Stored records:
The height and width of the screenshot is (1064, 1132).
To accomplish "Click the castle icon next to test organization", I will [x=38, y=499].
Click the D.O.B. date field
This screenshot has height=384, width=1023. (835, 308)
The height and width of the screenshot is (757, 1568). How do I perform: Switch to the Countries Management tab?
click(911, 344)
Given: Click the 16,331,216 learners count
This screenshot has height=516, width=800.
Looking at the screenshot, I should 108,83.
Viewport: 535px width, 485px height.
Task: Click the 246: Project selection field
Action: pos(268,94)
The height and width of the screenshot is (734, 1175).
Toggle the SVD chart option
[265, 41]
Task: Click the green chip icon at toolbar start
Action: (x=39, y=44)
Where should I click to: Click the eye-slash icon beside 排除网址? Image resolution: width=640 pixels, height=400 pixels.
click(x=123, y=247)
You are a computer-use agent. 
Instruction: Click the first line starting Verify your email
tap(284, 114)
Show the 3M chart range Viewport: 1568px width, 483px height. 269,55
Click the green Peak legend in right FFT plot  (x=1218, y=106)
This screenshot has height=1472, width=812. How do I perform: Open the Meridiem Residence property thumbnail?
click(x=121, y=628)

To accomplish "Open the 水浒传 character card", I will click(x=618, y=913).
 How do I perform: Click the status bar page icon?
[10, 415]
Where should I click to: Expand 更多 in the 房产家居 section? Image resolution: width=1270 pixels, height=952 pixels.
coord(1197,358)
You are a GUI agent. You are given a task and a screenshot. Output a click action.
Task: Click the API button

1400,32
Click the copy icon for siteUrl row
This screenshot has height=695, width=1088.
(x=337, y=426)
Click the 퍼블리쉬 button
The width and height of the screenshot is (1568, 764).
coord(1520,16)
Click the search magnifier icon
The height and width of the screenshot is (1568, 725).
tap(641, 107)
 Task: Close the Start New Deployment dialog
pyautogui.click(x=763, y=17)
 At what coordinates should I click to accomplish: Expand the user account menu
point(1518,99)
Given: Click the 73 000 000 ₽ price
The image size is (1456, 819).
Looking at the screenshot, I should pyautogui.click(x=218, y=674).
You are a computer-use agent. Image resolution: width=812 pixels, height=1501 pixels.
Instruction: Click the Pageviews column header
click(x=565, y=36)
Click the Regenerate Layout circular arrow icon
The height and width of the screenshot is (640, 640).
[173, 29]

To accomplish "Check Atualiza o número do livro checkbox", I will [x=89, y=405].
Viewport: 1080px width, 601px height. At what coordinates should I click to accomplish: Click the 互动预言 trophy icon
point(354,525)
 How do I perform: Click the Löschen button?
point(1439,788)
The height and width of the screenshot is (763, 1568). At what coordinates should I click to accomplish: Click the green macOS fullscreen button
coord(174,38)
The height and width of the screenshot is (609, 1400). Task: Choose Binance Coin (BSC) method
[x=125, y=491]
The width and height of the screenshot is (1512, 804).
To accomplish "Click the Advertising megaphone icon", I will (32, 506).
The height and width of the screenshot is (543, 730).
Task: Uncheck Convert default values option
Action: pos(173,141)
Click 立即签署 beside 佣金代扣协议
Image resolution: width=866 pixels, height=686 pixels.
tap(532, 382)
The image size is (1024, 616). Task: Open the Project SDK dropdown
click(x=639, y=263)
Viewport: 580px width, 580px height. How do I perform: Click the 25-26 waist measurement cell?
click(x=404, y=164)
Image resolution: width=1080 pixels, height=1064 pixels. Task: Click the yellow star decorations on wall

Task brief: Only the span from the line with "How do I perform: Click the Löschen button?" through the final line of the records goes in the output, each line unchanged.

Response:
 How do I perform: Click the Löschen button?
point(1439,788)
The height and width of the screenshot is (763, 1568). At what coordinates should I click to accomplish: Click the green macOS fullscreen button
coord(174,38)
The height and width of the screenshot is (609, 1400). Task: Choose Binance Coin (BSC) method
[x=125, y=491]
The width and height of the screenshot is (1512, 804).
To accomplish "Click the Advertising megaphone icon", I will (32, 506).
The height and width of the screenshot is (543, 730).
Task: Uncheck Convert default values option
Action: pos(173,141)
Click 立即签署 beside 佣金代扣协议
Image resolution: width=866 pixels, height=686 pixels.
tap(532, 382)
The image size is (1024, 616). Task: Open the Project SDK dropdown
click(x=639, y=263)
Viewport: 580px width, 580px height. How do I perform: Click the 25-26 waist measurement cell?
click(x=404, y=164)
Image resolution: width=1080 pixels, height=1064 pixels. Task: Click the yellow star decorations on wall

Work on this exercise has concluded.